-- EXERCISE REQUIREMENTS --
Rescale the part of the records that opens with the line containing "Where should I click to: Focus" and closes with the line containing "tap(335, 794)". Give those lines alone again, requests included, with every coordinate in the answers multiplied by 1.35 and rounded to a whole number (halves up), and leave all numbers in the requests unchanged.

====== RECORD SET

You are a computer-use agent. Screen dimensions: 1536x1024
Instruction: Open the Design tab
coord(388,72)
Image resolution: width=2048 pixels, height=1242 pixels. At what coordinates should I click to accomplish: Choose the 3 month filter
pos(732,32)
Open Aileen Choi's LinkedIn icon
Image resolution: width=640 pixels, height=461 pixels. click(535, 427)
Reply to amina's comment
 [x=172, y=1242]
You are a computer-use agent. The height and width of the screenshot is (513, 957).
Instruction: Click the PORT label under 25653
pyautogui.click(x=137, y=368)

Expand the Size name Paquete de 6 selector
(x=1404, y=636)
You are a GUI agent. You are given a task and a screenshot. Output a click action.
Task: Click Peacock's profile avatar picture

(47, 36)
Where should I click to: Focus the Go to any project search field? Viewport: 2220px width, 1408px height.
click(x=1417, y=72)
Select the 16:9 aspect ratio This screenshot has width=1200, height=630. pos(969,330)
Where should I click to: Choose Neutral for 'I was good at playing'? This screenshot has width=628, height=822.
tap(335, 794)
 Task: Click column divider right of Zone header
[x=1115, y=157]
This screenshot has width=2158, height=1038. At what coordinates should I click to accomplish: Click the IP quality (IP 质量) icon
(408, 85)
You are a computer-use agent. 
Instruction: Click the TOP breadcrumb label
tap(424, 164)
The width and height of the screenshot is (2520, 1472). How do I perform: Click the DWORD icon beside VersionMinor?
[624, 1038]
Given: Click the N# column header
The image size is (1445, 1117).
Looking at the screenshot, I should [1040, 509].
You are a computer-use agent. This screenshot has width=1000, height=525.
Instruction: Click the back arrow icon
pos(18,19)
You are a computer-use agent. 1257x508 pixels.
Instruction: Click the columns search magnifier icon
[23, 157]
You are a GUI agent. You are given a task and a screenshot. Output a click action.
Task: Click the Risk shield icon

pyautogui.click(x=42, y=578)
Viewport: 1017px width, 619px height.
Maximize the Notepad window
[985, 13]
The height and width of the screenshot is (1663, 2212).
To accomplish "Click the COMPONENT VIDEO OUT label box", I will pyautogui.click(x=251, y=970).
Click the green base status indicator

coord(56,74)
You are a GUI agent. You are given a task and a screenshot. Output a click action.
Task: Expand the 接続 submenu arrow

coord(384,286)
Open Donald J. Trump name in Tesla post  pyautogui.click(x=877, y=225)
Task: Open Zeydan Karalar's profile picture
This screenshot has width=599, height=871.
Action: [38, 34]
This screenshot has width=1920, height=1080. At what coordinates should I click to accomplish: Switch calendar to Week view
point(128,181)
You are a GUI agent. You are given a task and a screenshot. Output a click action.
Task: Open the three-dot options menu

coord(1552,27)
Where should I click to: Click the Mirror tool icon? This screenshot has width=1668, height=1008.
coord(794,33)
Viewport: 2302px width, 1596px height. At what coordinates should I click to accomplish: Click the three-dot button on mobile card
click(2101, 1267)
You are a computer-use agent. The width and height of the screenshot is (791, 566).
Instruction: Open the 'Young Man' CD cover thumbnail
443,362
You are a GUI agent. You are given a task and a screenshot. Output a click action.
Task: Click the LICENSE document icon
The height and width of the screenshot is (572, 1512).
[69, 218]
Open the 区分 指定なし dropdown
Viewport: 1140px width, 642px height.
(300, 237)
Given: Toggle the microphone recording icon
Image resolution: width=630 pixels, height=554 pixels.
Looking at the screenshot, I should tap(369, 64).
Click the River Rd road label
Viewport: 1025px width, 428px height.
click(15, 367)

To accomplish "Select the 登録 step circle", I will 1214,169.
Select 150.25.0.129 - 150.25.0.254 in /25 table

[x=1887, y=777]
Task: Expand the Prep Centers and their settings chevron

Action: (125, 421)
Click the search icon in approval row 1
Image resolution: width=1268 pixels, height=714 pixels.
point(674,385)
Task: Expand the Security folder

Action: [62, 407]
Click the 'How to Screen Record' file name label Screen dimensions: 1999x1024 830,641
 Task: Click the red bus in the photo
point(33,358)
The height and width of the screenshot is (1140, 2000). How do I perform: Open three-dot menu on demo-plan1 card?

============

-- THE SOLUTION --
Where should I click to: Focus the Go to any project search field? Viewport: 2220px width, 1408px height.
click(x=1913, y=97)
Select the 16:9 aspect ratio This screenshot has width=1200, height=630. pos(1308,446)
Where should I click to: Choose Neutral for 'I was good at playing'? This screenshot has width=628, height=822.
tap(452, 1072)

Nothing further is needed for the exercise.